Work to be completed: Lines below that include "computer" are the answer; copy each one.

Record excerpts:

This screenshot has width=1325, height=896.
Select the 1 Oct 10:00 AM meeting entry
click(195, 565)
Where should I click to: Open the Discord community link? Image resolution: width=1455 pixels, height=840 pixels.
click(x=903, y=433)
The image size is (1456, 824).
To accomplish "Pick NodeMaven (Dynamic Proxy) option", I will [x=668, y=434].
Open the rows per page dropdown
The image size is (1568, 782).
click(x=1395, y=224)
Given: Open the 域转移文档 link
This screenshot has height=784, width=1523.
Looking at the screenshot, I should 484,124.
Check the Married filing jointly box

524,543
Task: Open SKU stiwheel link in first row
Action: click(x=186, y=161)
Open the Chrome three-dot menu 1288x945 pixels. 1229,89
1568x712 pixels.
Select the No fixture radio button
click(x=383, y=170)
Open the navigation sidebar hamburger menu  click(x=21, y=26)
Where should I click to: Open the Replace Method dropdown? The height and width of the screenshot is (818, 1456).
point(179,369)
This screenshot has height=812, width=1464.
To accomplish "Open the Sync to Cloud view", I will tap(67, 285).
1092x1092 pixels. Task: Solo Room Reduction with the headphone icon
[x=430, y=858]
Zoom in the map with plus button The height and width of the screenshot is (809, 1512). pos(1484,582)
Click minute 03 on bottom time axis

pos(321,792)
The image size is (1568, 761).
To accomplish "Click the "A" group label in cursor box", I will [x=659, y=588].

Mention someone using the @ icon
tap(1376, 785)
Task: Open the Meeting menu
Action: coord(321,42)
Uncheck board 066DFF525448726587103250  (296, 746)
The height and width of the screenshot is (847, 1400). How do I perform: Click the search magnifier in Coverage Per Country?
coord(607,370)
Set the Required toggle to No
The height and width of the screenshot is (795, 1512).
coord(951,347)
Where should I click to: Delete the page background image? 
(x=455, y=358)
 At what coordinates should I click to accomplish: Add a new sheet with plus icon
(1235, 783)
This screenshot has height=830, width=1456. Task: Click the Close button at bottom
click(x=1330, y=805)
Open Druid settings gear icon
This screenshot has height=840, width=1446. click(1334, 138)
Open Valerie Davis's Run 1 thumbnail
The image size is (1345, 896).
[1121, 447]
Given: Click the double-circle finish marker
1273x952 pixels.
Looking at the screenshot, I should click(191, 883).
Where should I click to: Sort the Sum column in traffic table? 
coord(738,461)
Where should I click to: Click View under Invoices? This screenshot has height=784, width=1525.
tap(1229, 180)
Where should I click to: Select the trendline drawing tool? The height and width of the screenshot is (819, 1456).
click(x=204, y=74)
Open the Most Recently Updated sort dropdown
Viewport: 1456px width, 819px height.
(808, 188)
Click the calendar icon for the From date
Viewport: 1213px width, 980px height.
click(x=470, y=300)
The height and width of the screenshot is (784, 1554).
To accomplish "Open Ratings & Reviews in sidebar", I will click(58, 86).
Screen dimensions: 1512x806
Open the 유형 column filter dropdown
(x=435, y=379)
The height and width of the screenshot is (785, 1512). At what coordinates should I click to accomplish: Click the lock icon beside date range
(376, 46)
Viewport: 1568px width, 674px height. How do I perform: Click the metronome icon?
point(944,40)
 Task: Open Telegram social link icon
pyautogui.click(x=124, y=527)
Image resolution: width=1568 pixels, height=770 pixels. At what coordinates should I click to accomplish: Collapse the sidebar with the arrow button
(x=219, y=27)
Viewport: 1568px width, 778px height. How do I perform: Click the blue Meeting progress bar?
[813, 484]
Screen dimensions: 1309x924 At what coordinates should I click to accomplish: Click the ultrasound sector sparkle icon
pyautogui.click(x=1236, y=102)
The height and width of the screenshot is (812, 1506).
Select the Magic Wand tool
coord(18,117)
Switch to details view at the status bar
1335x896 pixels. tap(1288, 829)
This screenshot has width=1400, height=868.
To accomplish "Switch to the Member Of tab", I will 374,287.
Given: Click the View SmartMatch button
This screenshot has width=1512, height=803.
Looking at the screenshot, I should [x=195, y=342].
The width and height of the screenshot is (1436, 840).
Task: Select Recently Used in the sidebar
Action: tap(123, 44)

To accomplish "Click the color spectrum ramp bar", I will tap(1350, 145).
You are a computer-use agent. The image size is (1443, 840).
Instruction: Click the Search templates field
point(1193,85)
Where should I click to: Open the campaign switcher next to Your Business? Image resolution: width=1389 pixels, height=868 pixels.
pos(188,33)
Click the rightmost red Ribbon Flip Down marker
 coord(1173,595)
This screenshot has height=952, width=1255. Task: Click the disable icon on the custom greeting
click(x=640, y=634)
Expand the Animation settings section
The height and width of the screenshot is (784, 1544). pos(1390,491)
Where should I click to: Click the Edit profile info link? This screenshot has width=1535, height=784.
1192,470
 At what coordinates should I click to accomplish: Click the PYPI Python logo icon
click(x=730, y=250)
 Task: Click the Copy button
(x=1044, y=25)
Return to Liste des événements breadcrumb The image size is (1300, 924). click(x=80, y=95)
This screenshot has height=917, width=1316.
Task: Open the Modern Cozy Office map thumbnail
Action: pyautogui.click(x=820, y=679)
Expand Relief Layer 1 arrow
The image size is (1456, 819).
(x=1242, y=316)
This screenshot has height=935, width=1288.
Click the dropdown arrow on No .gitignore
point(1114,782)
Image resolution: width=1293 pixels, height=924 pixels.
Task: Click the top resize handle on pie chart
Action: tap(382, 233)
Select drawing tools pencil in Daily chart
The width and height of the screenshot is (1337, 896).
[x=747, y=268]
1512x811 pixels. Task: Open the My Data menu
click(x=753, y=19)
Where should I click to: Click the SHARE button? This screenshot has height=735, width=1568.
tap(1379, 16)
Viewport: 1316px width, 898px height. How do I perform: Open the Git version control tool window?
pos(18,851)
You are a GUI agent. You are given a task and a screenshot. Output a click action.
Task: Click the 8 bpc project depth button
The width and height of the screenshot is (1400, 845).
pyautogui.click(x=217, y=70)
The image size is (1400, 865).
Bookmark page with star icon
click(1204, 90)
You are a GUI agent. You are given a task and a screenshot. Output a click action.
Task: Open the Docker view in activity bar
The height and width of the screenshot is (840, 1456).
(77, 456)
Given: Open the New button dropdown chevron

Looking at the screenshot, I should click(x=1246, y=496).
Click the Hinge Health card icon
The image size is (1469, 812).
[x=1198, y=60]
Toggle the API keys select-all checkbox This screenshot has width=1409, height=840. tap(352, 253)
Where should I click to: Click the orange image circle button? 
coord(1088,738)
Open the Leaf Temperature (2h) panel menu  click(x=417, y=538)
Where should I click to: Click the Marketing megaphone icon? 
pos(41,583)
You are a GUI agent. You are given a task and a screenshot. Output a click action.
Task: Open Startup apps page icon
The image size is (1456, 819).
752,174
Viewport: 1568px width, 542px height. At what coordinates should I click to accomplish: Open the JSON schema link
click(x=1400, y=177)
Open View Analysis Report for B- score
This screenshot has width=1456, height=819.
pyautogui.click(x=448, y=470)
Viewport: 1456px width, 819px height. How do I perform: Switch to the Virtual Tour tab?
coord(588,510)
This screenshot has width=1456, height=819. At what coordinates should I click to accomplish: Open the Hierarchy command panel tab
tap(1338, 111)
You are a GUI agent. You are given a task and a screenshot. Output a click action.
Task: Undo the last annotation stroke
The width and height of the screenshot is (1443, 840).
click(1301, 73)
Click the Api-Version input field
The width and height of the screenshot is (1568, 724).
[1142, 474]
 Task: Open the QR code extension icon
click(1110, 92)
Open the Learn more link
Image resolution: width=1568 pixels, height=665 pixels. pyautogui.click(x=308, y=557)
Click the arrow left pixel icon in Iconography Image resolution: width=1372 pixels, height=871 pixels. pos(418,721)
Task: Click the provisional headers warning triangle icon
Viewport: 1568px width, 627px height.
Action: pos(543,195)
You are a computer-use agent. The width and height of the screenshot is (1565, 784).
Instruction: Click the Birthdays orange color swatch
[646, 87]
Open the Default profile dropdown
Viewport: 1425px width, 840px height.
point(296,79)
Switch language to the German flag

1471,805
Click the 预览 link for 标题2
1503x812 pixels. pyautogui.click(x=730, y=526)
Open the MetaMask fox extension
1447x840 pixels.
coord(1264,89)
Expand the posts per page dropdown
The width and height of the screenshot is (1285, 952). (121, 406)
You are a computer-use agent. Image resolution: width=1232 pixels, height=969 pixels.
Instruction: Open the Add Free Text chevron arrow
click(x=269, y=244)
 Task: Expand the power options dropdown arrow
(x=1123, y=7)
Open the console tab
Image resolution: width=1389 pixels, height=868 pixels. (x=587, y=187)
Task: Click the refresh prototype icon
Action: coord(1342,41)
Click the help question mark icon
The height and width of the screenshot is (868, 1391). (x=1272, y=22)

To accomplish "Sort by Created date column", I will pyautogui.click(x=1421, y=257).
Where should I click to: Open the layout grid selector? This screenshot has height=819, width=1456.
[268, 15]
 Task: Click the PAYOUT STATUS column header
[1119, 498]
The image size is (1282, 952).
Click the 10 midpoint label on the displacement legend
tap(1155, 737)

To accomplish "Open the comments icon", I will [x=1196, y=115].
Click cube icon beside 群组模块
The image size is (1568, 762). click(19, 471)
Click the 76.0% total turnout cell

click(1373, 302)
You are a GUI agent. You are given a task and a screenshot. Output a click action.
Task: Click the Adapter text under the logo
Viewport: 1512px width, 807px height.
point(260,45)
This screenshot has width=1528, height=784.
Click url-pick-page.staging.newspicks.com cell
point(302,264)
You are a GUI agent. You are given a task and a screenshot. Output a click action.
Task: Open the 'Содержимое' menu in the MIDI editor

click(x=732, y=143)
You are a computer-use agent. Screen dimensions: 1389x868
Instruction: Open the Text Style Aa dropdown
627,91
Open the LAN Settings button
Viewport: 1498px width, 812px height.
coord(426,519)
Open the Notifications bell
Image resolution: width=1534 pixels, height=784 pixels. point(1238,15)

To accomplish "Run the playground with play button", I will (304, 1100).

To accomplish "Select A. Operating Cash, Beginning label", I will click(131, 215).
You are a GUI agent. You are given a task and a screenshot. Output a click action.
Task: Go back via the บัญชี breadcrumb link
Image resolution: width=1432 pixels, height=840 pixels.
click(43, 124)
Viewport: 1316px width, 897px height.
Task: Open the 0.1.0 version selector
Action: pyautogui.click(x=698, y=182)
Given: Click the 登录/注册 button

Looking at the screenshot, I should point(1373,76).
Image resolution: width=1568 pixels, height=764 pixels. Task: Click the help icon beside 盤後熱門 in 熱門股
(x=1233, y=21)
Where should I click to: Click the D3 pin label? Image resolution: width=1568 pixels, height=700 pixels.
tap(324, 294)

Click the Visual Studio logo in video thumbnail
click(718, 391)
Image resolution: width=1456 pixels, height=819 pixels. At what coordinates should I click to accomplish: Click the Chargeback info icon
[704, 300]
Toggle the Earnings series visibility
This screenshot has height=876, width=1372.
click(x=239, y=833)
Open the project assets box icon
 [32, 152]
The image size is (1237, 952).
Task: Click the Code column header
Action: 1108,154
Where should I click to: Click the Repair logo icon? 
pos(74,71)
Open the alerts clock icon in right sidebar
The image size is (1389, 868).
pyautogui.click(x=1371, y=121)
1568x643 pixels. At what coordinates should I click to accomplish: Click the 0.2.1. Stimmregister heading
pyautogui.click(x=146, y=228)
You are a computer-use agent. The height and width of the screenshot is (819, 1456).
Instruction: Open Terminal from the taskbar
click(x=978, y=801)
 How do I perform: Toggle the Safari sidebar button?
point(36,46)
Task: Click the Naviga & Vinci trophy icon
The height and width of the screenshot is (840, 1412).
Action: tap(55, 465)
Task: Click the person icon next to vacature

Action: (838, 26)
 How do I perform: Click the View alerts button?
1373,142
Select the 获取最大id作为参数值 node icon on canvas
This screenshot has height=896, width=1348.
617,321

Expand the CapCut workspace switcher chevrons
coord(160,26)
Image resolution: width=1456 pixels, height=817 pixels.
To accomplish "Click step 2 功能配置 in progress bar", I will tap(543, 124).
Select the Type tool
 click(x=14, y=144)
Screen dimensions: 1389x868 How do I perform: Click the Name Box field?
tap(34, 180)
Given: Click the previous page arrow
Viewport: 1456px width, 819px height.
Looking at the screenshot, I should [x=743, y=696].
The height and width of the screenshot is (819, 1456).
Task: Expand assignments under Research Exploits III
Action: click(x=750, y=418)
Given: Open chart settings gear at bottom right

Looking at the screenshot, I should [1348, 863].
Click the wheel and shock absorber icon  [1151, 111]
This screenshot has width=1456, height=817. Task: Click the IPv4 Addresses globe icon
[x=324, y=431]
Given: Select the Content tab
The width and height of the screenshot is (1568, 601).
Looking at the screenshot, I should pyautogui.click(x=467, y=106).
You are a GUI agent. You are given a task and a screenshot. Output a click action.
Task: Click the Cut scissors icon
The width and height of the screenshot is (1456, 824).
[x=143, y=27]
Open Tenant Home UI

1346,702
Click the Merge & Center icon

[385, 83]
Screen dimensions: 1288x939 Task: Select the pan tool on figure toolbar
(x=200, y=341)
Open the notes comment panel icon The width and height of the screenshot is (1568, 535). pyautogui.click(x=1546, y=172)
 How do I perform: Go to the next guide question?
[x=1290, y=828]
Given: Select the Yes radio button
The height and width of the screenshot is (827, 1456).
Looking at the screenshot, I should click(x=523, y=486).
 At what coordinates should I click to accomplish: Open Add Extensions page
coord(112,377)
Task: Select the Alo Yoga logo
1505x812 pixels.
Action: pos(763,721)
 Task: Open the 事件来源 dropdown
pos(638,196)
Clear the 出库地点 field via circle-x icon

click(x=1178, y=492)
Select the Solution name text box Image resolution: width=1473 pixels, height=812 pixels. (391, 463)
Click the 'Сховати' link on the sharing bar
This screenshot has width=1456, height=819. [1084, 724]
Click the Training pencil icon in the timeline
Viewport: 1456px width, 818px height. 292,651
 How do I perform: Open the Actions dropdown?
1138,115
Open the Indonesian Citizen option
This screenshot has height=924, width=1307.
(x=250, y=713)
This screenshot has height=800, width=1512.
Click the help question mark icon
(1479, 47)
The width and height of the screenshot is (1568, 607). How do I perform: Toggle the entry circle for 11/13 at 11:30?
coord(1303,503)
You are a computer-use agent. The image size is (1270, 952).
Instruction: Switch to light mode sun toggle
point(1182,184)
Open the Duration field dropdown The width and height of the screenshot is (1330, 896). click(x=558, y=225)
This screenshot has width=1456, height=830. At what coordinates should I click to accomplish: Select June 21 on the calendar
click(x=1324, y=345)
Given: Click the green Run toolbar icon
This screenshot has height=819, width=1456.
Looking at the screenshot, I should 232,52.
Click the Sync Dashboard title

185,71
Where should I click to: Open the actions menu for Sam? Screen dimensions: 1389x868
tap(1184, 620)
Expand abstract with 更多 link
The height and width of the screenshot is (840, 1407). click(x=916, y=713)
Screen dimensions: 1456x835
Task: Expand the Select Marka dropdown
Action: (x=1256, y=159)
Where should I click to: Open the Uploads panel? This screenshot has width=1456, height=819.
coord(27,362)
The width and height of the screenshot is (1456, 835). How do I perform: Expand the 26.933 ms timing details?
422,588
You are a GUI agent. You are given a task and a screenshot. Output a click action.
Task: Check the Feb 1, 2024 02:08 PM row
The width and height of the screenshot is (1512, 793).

Answer for this exercise:
You are a computer-use agent. The image size is (1443, 840).
You are a computer-use agent. The width and height of the screenshot is (1565, 784).
You are a computer-use agent. Image resolution: width=1232 pixels, height=969 pixels.
You are a computer-use agent. Screen dimensions: 1389x868
You are a computer-use agent. The height and width of the screenshot is (819, 1456).
You are a computer-use agent. The image size is (1270, 952).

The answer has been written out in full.